Pour cet artisan-batelier qui exerce ce métier depuis 1981, le transport fluvial a démontré « son rôle vital » pendant la période du confinement. « On croit en notre profession. On se bat tous les jours pour trouver des solutions pour naviguer, pour répondre aux demandes des clients. On se bat pour l’avenir, pour les jeunes qui entrent dans le métier, et pour lesquels on espère une évolution dans le bon sens. Il y a des jeunes qui investissent dans des 38 mètres pour aller partout ».

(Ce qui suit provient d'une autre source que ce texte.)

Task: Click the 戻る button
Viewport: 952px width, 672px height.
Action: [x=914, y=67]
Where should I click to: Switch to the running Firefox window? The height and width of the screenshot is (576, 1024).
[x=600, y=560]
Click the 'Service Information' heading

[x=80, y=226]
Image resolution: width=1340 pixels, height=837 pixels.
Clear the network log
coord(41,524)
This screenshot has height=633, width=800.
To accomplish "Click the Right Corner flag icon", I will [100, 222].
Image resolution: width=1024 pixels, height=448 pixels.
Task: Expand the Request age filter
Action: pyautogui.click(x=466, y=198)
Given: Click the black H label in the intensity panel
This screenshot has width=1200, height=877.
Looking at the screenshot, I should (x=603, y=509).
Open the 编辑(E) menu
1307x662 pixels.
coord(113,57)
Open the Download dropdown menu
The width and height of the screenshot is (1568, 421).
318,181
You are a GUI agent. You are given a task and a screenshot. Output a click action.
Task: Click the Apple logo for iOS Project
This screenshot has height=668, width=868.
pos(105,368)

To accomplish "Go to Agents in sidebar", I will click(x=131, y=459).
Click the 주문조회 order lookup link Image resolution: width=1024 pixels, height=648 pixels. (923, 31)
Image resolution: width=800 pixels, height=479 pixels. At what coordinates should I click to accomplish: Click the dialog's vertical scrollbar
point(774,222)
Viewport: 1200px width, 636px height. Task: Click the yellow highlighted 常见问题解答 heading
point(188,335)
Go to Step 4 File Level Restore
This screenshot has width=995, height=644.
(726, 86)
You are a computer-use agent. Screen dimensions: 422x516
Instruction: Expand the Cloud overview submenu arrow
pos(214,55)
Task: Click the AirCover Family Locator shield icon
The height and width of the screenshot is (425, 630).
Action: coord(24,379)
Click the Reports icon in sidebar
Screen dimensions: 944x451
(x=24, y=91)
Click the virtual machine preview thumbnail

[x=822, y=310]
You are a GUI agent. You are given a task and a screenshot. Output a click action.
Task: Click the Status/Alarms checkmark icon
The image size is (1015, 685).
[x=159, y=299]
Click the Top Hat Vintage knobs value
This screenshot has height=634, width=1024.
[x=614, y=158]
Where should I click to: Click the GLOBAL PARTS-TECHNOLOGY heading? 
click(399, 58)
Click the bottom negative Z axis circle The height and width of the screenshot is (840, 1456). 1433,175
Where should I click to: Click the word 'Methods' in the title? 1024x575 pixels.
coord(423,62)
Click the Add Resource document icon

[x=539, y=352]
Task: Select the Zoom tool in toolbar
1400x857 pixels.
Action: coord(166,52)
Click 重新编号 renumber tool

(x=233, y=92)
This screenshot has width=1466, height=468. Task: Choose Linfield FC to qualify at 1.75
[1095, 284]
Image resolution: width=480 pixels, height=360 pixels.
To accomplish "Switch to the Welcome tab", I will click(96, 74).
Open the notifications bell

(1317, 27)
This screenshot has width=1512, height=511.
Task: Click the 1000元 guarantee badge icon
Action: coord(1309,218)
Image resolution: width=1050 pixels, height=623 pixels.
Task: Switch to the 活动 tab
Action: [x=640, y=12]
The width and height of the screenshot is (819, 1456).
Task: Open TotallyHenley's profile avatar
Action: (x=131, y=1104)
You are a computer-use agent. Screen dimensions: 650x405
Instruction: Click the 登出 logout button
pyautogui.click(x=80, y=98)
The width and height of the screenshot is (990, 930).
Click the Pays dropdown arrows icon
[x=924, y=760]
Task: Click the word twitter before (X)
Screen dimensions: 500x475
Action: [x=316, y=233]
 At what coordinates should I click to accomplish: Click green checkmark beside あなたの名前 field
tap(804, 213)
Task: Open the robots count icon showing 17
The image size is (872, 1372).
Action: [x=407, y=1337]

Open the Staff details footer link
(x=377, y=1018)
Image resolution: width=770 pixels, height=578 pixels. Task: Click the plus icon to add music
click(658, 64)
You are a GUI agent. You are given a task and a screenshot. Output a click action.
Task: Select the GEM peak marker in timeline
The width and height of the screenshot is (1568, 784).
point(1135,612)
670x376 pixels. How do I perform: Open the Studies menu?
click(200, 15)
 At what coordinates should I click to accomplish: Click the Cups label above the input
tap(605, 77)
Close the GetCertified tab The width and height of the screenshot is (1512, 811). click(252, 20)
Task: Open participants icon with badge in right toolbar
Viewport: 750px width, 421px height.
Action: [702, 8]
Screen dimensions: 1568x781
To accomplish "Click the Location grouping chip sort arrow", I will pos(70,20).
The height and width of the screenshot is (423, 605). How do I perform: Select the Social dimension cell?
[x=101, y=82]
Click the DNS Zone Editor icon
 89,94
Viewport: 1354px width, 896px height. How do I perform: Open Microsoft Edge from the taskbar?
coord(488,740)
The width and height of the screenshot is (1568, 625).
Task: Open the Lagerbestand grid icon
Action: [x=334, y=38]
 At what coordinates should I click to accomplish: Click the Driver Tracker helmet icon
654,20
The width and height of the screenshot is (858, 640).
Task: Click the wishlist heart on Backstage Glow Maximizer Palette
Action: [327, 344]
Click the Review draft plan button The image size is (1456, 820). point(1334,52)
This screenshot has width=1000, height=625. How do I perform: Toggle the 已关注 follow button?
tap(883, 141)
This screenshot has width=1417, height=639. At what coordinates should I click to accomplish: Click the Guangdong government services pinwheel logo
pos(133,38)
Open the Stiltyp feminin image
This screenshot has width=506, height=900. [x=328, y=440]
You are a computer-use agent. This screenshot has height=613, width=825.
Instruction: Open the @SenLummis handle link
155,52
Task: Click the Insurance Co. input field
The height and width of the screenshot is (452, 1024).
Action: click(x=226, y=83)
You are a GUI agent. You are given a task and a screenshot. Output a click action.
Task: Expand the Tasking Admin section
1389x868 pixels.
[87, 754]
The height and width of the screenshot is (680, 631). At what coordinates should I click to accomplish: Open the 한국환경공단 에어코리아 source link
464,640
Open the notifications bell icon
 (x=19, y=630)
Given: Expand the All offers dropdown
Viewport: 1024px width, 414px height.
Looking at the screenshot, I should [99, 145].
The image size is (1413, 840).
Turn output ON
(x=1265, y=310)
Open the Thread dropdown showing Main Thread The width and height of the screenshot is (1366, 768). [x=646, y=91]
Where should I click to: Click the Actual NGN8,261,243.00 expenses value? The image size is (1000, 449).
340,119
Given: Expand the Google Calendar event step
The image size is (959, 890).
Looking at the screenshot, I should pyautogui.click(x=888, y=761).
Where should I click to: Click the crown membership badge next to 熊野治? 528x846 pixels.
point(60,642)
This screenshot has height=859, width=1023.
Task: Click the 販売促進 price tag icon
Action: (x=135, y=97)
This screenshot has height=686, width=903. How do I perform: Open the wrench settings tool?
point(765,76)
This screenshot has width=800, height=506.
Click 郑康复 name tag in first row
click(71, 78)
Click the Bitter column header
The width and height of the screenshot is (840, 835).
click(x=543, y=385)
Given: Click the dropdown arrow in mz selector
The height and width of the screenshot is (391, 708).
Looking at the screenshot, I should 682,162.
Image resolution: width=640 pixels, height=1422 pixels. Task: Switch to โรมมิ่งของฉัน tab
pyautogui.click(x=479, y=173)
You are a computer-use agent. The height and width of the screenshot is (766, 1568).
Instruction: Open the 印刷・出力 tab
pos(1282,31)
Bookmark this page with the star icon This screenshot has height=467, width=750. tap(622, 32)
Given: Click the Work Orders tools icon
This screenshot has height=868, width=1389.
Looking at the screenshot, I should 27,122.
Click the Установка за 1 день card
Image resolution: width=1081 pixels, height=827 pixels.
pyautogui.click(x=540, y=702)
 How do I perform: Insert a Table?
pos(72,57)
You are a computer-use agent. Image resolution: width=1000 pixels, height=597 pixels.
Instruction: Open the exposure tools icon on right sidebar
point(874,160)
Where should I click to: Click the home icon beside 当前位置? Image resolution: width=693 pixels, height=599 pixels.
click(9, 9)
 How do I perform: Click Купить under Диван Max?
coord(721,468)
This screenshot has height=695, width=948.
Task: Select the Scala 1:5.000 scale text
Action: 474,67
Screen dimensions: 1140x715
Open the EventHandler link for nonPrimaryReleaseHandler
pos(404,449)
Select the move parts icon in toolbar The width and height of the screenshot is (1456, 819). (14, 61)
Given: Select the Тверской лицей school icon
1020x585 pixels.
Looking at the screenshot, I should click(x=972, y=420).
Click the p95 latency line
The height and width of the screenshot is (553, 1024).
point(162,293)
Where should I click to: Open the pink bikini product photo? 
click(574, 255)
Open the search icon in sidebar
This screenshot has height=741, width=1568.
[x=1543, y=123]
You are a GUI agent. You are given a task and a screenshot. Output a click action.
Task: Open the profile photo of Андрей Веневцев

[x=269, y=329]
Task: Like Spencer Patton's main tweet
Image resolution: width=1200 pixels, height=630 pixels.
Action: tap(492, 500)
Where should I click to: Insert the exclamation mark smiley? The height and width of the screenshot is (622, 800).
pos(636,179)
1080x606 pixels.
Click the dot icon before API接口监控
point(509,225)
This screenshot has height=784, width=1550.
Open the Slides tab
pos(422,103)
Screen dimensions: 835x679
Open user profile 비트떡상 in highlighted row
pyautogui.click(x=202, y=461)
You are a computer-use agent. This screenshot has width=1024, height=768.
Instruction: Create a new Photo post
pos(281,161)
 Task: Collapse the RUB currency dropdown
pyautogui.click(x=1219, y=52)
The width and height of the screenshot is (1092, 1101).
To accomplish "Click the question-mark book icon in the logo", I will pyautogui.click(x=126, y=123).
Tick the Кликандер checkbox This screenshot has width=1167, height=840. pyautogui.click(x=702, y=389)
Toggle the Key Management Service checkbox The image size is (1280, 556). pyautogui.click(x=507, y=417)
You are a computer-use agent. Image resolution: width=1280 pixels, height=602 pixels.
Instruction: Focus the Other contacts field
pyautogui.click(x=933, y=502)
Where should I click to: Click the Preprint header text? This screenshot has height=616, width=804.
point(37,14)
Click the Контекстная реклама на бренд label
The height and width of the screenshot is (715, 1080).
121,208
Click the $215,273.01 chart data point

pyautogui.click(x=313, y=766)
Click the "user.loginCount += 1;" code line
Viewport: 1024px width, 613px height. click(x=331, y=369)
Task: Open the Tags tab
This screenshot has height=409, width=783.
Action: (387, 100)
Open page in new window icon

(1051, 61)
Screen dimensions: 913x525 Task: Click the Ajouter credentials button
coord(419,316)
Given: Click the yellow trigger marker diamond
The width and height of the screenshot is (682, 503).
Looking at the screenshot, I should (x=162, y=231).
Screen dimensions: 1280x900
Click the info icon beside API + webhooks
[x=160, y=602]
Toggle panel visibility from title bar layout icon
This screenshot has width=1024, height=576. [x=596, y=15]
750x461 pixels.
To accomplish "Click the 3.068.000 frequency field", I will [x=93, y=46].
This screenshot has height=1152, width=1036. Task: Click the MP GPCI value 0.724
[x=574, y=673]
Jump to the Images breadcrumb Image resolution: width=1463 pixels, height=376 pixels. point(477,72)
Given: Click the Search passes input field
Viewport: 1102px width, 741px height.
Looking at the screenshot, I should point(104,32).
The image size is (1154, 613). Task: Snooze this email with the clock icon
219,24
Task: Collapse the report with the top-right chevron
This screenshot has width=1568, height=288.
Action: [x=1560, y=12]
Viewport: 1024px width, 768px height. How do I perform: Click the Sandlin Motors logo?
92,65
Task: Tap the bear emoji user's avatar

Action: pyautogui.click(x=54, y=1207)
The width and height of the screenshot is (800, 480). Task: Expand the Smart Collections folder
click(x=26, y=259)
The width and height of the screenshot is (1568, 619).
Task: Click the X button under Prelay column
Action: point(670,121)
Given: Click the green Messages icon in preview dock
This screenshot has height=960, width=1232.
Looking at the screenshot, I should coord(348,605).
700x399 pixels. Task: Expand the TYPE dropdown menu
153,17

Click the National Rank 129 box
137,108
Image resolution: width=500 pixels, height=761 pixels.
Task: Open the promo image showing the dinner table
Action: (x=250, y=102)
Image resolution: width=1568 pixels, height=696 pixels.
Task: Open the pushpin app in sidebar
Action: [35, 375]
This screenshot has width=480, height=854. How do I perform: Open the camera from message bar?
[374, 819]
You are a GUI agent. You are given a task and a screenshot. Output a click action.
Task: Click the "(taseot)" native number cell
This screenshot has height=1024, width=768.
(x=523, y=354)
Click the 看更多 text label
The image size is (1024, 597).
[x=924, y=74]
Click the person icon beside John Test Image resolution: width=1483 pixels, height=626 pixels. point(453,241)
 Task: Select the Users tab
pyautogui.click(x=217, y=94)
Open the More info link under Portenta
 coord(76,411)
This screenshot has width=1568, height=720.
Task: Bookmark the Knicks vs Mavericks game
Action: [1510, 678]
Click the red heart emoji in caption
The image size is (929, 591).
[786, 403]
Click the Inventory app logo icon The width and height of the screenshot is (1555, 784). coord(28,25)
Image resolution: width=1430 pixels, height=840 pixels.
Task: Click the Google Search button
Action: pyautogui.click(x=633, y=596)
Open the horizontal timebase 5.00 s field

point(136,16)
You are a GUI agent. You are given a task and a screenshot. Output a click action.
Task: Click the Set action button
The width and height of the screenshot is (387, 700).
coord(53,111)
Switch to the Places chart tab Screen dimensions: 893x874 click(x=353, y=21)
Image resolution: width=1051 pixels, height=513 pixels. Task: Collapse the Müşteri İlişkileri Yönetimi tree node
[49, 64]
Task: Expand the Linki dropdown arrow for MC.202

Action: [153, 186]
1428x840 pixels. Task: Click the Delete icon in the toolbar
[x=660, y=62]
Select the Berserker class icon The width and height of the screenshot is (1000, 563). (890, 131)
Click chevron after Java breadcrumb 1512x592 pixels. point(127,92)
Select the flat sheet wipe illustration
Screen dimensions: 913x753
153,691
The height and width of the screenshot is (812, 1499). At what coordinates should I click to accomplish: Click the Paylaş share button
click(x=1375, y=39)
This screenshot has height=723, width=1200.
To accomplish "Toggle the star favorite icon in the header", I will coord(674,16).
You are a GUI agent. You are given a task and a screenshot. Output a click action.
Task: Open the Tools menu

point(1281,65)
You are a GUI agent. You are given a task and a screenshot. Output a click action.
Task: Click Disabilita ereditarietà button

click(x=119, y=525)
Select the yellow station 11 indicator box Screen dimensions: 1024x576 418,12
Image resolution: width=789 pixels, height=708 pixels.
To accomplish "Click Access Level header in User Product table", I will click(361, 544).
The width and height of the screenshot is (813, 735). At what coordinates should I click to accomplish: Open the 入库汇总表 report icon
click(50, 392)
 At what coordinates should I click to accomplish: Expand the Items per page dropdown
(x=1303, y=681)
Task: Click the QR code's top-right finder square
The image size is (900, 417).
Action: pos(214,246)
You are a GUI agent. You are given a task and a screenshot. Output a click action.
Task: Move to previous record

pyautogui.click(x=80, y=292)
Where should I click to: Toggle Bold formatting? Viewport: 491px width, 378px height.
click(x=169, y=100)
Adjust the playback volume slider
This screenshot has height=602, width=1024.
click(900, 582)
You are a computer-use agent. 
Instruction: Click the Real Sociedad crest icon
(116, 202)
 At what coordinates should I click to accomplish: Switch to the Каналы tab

Pierre Dubourg a eu plusieurs bateaux, actuellement, il navigue avec un 38 m et, en théorie, peut emprunter de nombreux itinéraires, y compris sur le grand gabarit. « Avec les années, on ne peut que constater que le réseau se dégrade sur le grand comme sur le petit gabarit. Il n’y a pas de politique en faveur de la voie d’eau ». Il donne en exemple le canal Champagne-Bourgogne, qui est l’un des seuls axes Nord-Sud encore navigable mais avec des difficultés et qu’il faut préserver absolument, d’autant plus qu’il y a du potentiel de trafics, comme des colis lourds entre 180 et 200 tonnes. Le petit gabarit pour du transport de fret conserve toute sa pertinence, avec lui on peut aller de la Saône au Rhin, par exemple. « Mais il faut comprendre que tous les axes sont importants, tous sont des itinéraires alternatifs intéressants ».

Les difficultés sur le réseau sont liées à un manque d’entretien, aux conditions hydrologiques, à la présence d’algues. À cause de celles-ci, par exemple, sur le canal Champagne-Bourgogne, le temps de navigation passe de 65 à 70 h en temps normal à 95 ou 100 h, les moteurs chauffent, émettent davantage de polluants, un non-sens alors que la transition écologique et énergétique est sur toutes les lèvres.

Des temps de trajets toujours incertains

« VNF a seulement hérité d’un réseau déjà mal entretenu. Sur le terrain, les agents font leur possible. VNF reçoit son budget de l’État et fait avec les moyens qu’on lui attribue. C’est l’État qui n’investit pas alors que c’est son rôle. Nous qui payons des péages, nous ne faisons pas le poids face aux autres activités », précise Olivier Delcourt, artisan-batelier, lui aussi propriétaire d’un bateau de 38 m. Comme difficultés sur le réseau, en plus de celles indiquées par Pierre Dubourg, il ajoute les écluses en mauvais état, l’automatisation qui ralentit les passages et augmente les temps de dépannage en cas de panne. « C’est une galère quotidienne. Les temps de trajet ne sont jamais certains. Alors que c’est un beau réseau, avec lequel on peut desservir tant de lieux où il y a des trafics. C’est le cas en Champagne-Ardenne, par exemple, où je navigue régulièrement ». Il y a aussi un manque de postes d’amarrage qui sont parfois « squattés » par des bateaux-logement, par exemple, à Château-Thierry ou à Vernon.

Pierre Dubourg conclut : « Avec E2F, c’est sur tous ces aspects qu’on se bat. On avance aussi avec APLF. On arrive un peu à se faire entendre, à lutter contre la tendance à expulser le fret. Il faut avoir conscience que là où le fret ne passe plus, tôt ou tard, le tourisme, la plaisance ne passeront plus non plus ».